Thegentlemen Strike Again: Brazil’s Largest Market Research Firm and Hospital Hit in Ransomware Double Blow

In a chilling turn for Brazilian industry and public health, the notorious ransomware collective known as Thegentlemen has claimed responsibility for attacks on two high-profile organizations: HSR Specialist Researchers, Brazil’s largest independent market research firm, and Santa Casa de Assis, a historic hospital serving São Paulo’s Assis region. The incidents, unveiled by Ransomware.live on December 24, 2025, highlight the growing threat posed by cybercriminals targeting critical data and infrastructure across sectors.

Critical Institutions in the Crosshairs

Thegentlemen’s latest cyber-offensive demonstrates a disturbing trend: ransomware groups are no longer just targeting deep-pocketed Western corporations but are expanding their reach into Brazil’s vital business and healthcare infrastructures. HSR Specialist Researchers, renowned for its expansive market analytics serving sectors from automotive to finance and technology, relies on vast troves of proprietary and client data. A breach of this magnitude threatens not only its business operations but also the competitive edge and privacy of its clients across Brazil’s economic landscape.

Santa Casa de Assis, a cornerstone of community healthcare since 1919, is responsible for emergency care, maternity, intensive care, and more. Health sector ransomware attacks can paralyze vital services, endanger patient safety, and expose confidential medical information. While details on the scale of data compromised remain under wraps, the mere targeting of such an institution is a stark warning of the risks facing healthcare providers worldwide.

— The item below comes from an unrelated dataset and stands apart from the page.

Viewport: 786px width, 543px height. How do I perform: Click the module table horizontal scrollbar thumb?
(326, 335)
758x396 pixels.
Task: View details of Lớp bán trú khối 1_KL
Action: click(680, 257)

Technical Shadows and Unanswered Questions

While Thegentlemen’s motivations are financial, their methods are shrouded in secrecy. The group is known for leveraging sophisticated malware to encrypt critical systems and threaten data leaks unless hefty ransoms are paid. The attack timelines suggest careful planning: HSR’s breach dates back to February 2025, while Santa Casa’s attack appears to have occurred in December. The delayed public disclosure, common in ransomware cases, may reflect ongoing negotiations or internal investigations.

Both organizations’ DNS records were identified, but the full extent of operational disruption and data loss is yet to be revealed. As ransomware groups continue to publicize their victims to exert pressure, the need for robust cybersecurity and transparent crisis management is more urgent than ever.

Looking Ahead

Thegentlemen’s dual attack underscores the vulnerability of even the most prominent and established Brazilian institutions. As law enforcement and cybersecurity professionals race to contain the fallout, these incidents serve as a sobering reminder: in today’s digital age, no sector is immune, and the stakes-whether patient lives or corporate secrets-could not be higher.

WIKICROOK

• Ransomware: Ransomware is malicious software that encrypts or locks data, demanding payment from victims to restore access to their files or systems.
• Data Exfiltration: Data exfiltration is the unauthorized transfer of sensitive data from a victim’s system to an attacker’s control, often for malicious purposes.
• DNS Records: DNS records are digital instructions that direct internet traffic to the right servers, ensuring websites and services are accessible and secure.
• Encryption: Encryption transforms readable data into coded text to prevent unauthorized access, protecting sensitive information from cyber threats and prying eyes.
• Leak Site: A leak site is a website where cybercriminals post or threaten to post stolen data to pressure victims into paying a ransom.